Your horrible headaches could be triggered by foods. Alcohol, chocolate, and caffeine have all been identified as headache triggers. “It is not unusual at all for food to trigger migraines or other types of headaches,” says Noah Rosen, MD, director of the Headache Institute at North Shore-LIJ Health System in Long Island, NY. There are a few classic foods that trigger headaches in many people, but many different foods can trigger headaches for certain individuals. That’s why keeping a food diary to document your headaches is a good idea.
Chocolate: Is it really a migraine trigger?
Research recently presented at the International Headache Society suggests that cocoa may actually protect the nerve cells that cause migraine headaches. But 22 per cent of headache sufferers identify chocolate as one of their headache triggers. “Many people with migraines have increased appetite and food cravings just before their headaches start.” Reaching for a chocolate bar may be the result of a migraine, rather than the cause.
Red wine and other alcohol reactions
Sulfites used as preservatives in red wine have been linked to migraine headaches. Alcohol in any drink causes increased blood flow to your brain and can also result in dehydration, both of which might be headache triggers. “People with migraines tend to get worse hangovers from any type of alcohol,” notes Robert Daroff, MD, professor of neurology at the Case Western Reserve School of Medicine in Cleveland, and past president of the American Headache Society. “Alcohol will also trigger a headache in someone going through a period of cluster headaches.
Coffee: Headache trigger or pain reliever?

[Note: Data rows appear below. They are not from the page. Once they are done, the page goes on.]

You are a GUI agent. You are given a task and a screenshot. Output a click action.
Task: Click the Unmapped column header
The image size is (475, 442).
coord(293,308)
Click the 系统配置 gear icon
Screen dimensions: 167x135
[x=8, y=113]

“If you sleep later on the weekend and you wake up with a headache, you probably have a caffeine withdrawal headache,” says Dr Daroff. A little caffeine can actually help get rid of a migraine headache, and caffeine may be included in some migraine medications, but too much caffeine can be a headache trigger when you come down from your caffeine “high.” Research shows that you need to be drinking about two to three cups of coffee to get a withdrawal headache.
Cheese: Older isn't better for migraines
“There is not much research on cheese as a migraine trigger, but it is generally agreed that aged cheese is more likely to cause a headache,” explains Rosen. The culprit may be a substance called tyramine that forms as the proteins in cheese break down over time. The longer a cheese ages, the more tyramine it has. Examples you might want to skip to avoid headaches include blue cheese, Swiss, cheddar, gouda, and parmesan.
Hold the soy sauce and MSG
Monosodium glutamate (MSG), which is found in soy sauce and as a food additive in many other foods, has been found to cause cramps, diarrhoea, and a horrible headache in ten to 15 per cent of people who get migraine headaches. “Soy sauce as a migraine trigger is probably due to MSG, but soy sauce is very salty, which can lead to dehydration, another headache trigger,” notes Rosen.
Ice cream: It's the ice, not the cream
The stabbing pain you get when you eat ice cream too fast is a reaction to the cold, not the ice cream itself. An ice cream headache is more likely if you are overheated. The pain peaks in about 30 to 60 seconds.
“Cold foods like ice cream may be migraine triggers for people who suffer from migraines, but for most people, the pain goes away quickly,” advises Daroff.
Bananas: Serious headache trigger?
Well, maybe. Bananas usually don’t appear on lists of foods that are headache triggers, but they could trigger a migraine for people who are sensitive to tyramine, the same substance found in aged cheese. Studies show that the peel has about ten times more tyramine than the banana pulp. There are no reliable studies on this, but you might want to avoid those stringy pieces of inner peel. Processed meats and headaches “There are no good studies that say processed meats will cause you to get a headache,” says Rosen. But the nitrates and nitrites used as preservatives in hot dogs, bacon, and lunch meats may dilate blood vessels and trigger headaches in some people. According to the American Headache Society, studies can’t tell you what food may trigger your headaches, but many people do have food triggers. The best advice is to keep a food diary, avoid foods that seem to trigger your headaches, stick to a healthy diet, and don’t skip meals.